Abbiamo tutti rabbrividito quando abbiamo sentito pronunciare queste parole. E i fatti che accadono ora in Siria, come recentemente in Iraq, in Nigeria, in Pakistan e in moltissimi altri luoghi della terra ci stanno toccando il cuore e interrogando su ciò che abbiamo di più caro.
Eppure, questa logica sembra avere fatto breccia anche nei nostri cuori, nella nostra cultura, nella nostra comunicazione.
E non mi riferisco a fenomeni lontani, no, niente affatto. Penso alla esultanza per la morte della famiglia, al tripudio per quella che viene chiamata una conquista di civiltà e che altro non è se non la fine delle relazioni umane che originano la vita, degli affetti secondo il cuore dell’uomo, alla grave intolleranza nei confronti di chi sceglie la pacatezza delle ragioni piuttosto che lo schiamazzo intollerante dei facinorosi (basta leggere qualche cronaca delle contestazioni alle «Sentinelle in piedi» – qui solo una riflessione di uno che ha partecipato: «Ho, ancora una volta, vegliato con le sentinelle, mentre ancora una volta per tutto il tempo una signorina megafonata asseriva con baldante determinazione che avremmo dovuto schiattare tutti quanti. Anzi, era preciso dovere di tutti eliminarci, in quanto "pezzi di merda mossi dall'odio" (noi)»).
E penso alla censura di fronte a quanto in questi ultimi tempi sta gridando il Papa Francesco al mondo, sulla colonizzazione ideologica e su «quello sbaglio della mente» che è la teoria del gender.
Un amico mi ha inoltrato questa sua riflessione a proposito di quanto accaduto in Irlanda. Non pensate che sia una considerazione di estrema attualità?
«Avverto subito il lettore - sempre che la mia lettera venga pubblicata -, che questa è la riflessione di un “retrogrado oscurantista”, sconcertato di fronte alle stridenti contraddizioni dei nostri tempi.
Siamo di fronte a una Unione Europea alquanto disunita su molti temi cruciali, fra questi la permanenza nell’Unione di un paese membro come la Grecia, le difficoltà nel risolvere i problemi del lavoro, della denatalità, della crisi di molte famiglie, delle migrazioni e delle guerre alle porte del continente, ma sembra che tutti esultino perché in Irlanda, con un referendum popolare, sono state concesse le nozze ai gay.
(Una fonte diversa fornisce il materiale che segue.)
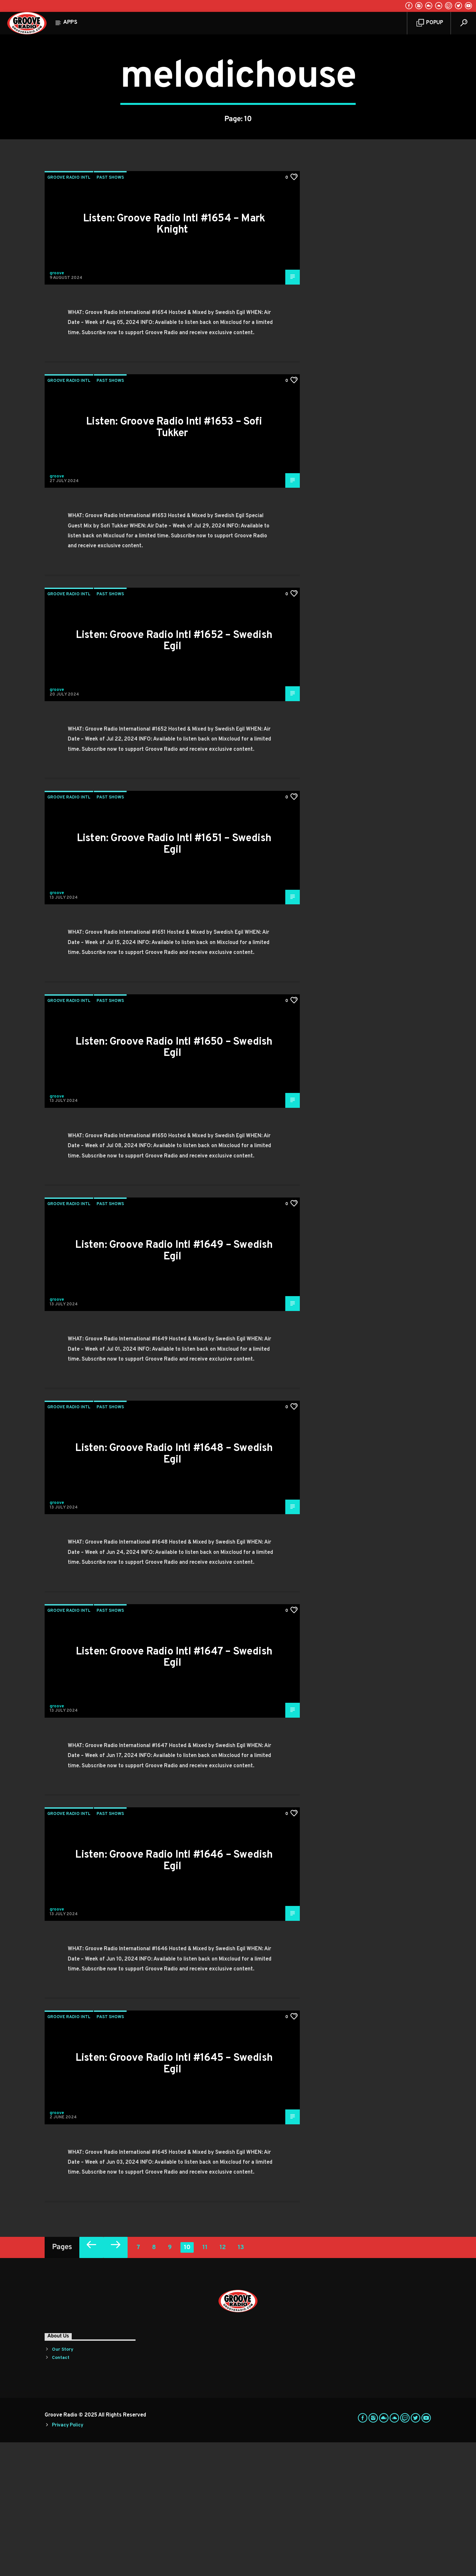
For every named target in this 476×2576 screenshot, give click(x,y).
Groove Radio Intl (69, 311)
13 (241, 2381)
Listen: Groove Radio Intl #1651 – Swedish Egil (174, 978)
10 (187, 2381)
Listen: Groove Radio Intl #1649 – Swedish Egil (173, 1384)
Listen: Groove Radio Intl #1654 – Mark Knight (174, 358)
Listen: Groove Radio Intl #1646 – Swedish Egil (173, 1994)
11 (205, 2381)
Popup (429, 23)
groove (57, 407)
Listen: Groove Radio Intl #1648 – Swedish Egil (173, 1587)
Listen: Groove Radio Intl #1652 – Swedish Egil (174, 774)
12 (222, 2381)
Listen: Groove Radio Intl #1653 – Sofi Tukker (174, 561)
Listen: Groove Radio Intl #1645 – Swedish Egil (173, 2197)
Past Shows (110, 311)
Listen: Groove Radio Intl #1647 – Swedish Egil (174, 1791)
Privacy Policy (67, 2559)
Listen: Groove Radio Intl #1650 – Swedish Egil (173, 1181)
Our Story (62, 2483)
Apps (70, 22)
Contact (60, 2491)
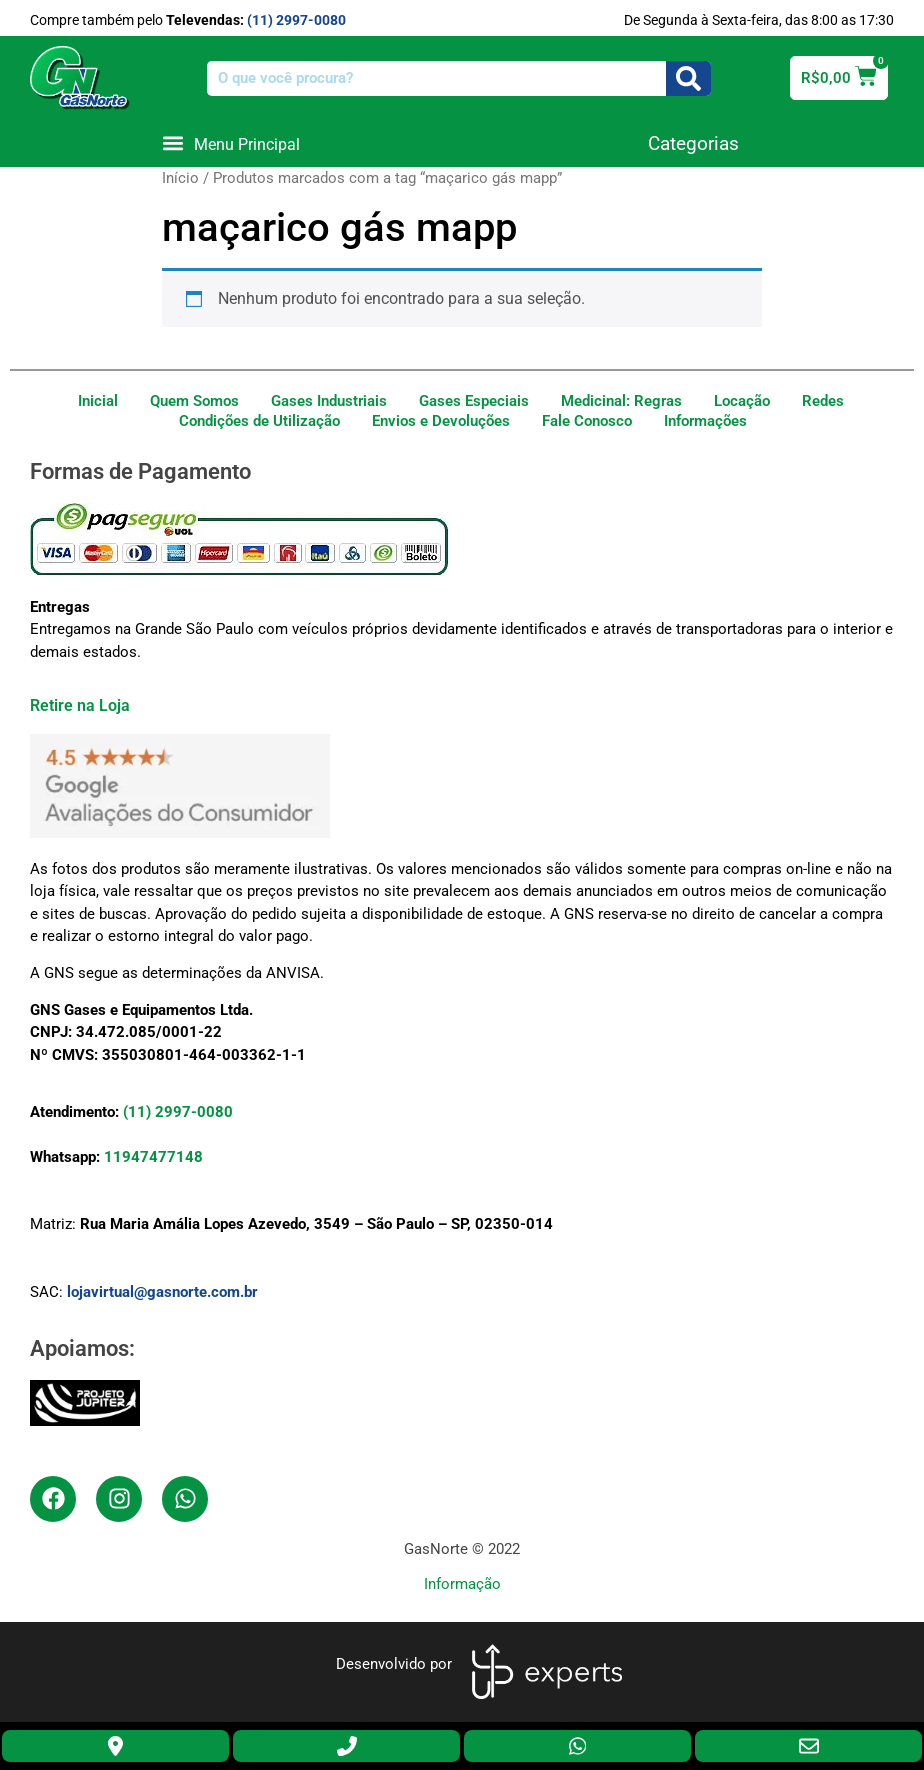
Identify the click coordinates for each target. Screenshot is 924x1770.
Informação (462, 1584)
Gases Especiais (474, 401)
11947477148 (153, 1157)
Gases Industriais (329, 401)
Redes (823, 401)
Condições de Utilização (259, 421)
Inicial (98, 401)
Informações (705, 421)
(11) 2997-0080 (296, 20)
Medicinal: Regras (621, 401)
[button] (231, 143)
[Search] (689, 78)
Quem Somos (194, 401)
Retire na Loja (80, 705)
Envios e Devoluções (441, 421)
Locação (742, 401)
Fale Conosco (587, 421)
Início (180, 178)
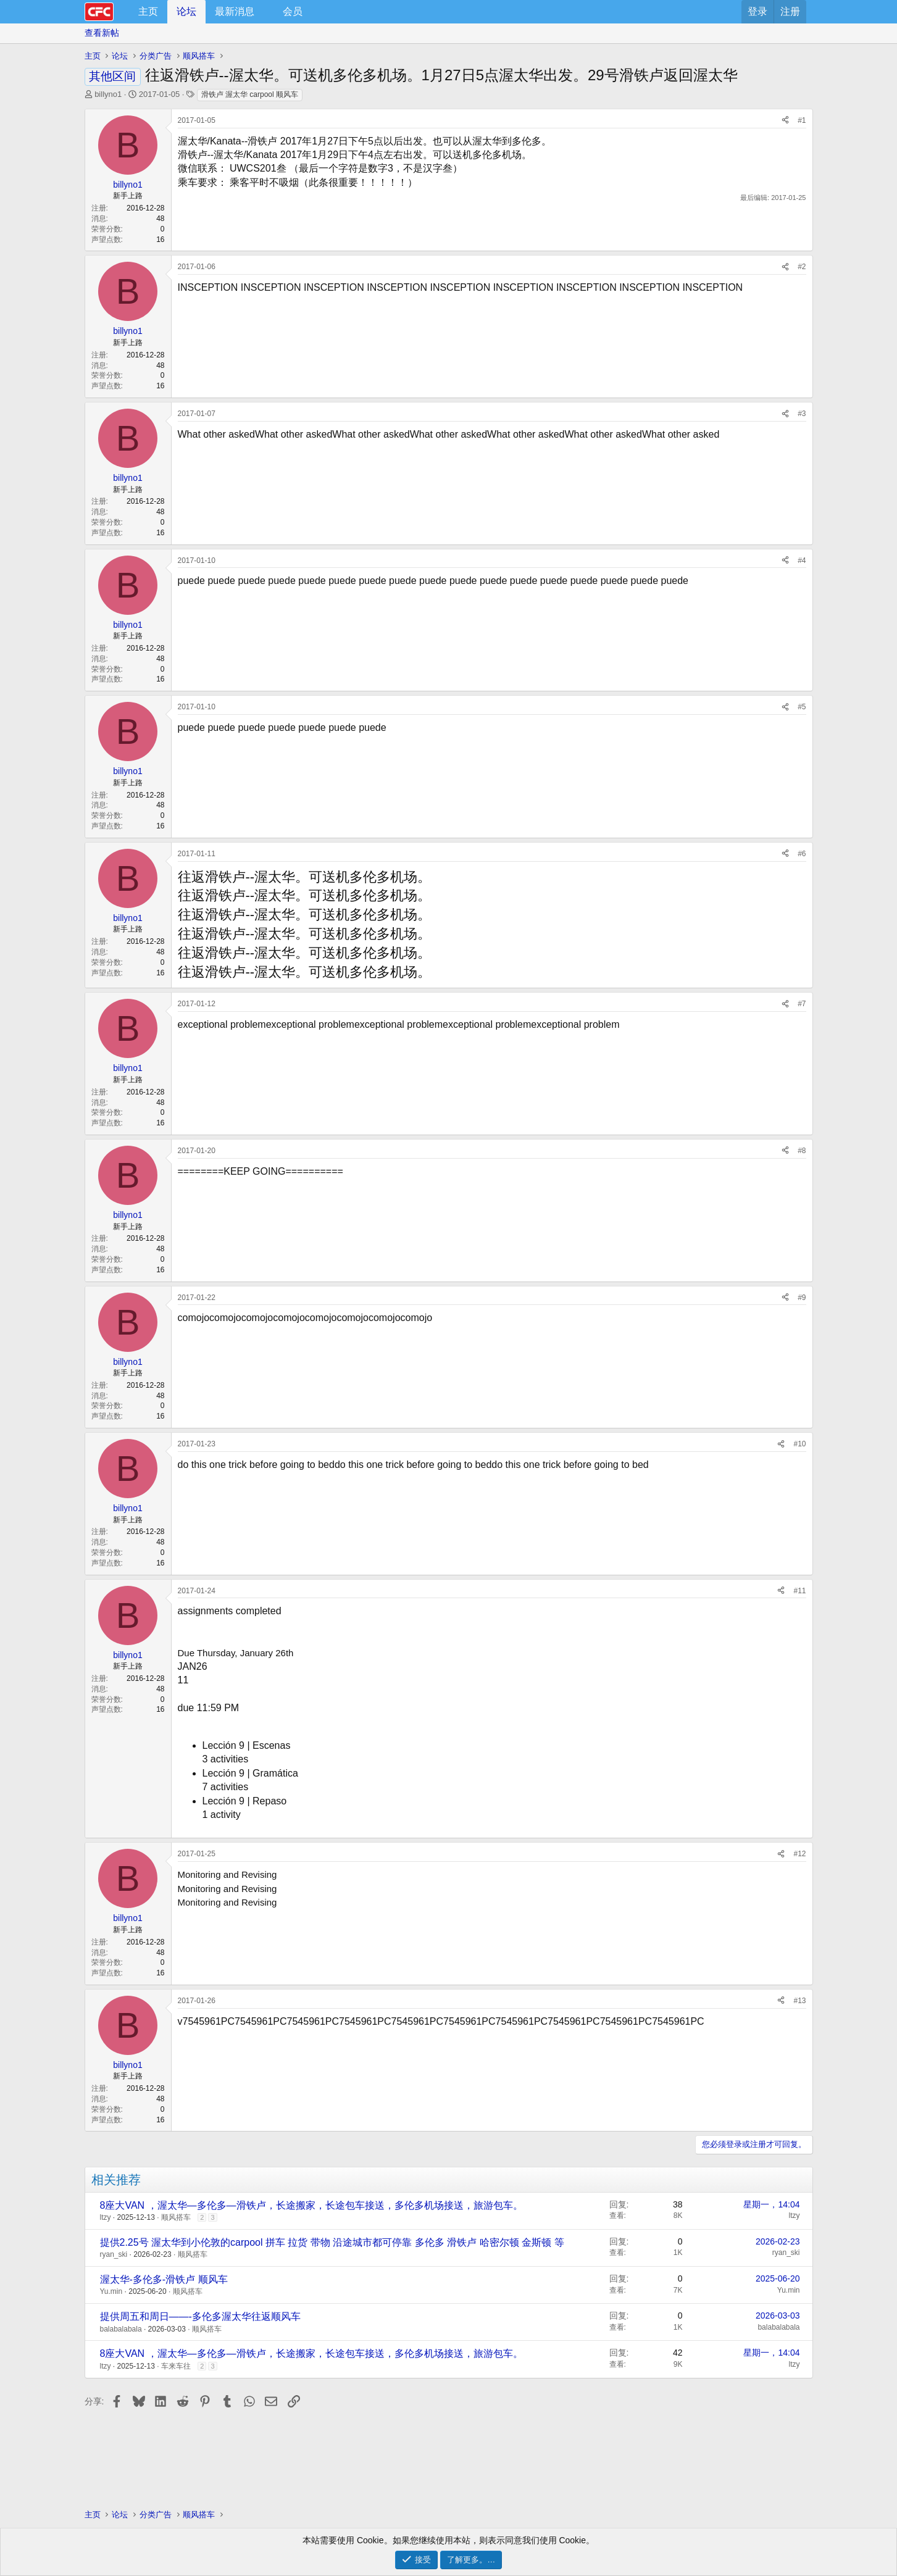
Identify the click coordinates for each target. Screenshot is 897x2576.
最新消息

In questo campo, come vediamo - che siamo favorevoli o contrari - dai politici più “illuminati” e dalla maggioranza dei media viene il canto dell’osanna per questa nuova “conquista di civiltà” e l’auspicio che anche i paesi più “retrogradi e oscurantisti” finalmente si allineino al nuovo “sole dell’avvenire”, ponendo ogni tipo di unione alla pari con la famiglia - ma si può dire ancora? - tradizionale. Scusate, ma, pur nella mia “oscurità mentale”, mi pare di vedere che tutti gli esseri umani sono nati da un rapporto uomo-donna, o no? Non credo sia necessaria la fede per “vedere” questa realtà! Ah, certo, adesso siamo diventati più moderni e liberi e i figli si possono concepire anche in provetta e si può persino concedere l’utero in affitto per dare un figlio a chi non lo può avere. E questo sembra il massimo della civiltà. Certo, da parte di molti “intelligenti” ci sono perplessità per quanto riguarda gli organismi geneticamente modificati, ma gli stessi esigono piena libertà invece per la manipolazione delle coscienze e delle cellule embrionali.
Scrivo queste riflessioni nel giorno in cui si ricorda l’entrata dell’Italia in quella che Benedetto XV e tutti i papi successivi, hanno definito come “Inutile strage”. Eppure anche a quel tempo le “menti più illuminate” non presero sul serio quelle affermazioni, che ora agli storici più seri appaiono come profetiche. Il Papa attuale - nel silenzio della maggioranza dei media - ha parlato di “colonizzazione ideologica di gender” persino nelle scuole. Fra non molti anni, ahi me - guardando al disastro creato da queste “nuove libertà” - si sarà costretti ad ammettere che aveva ragione.»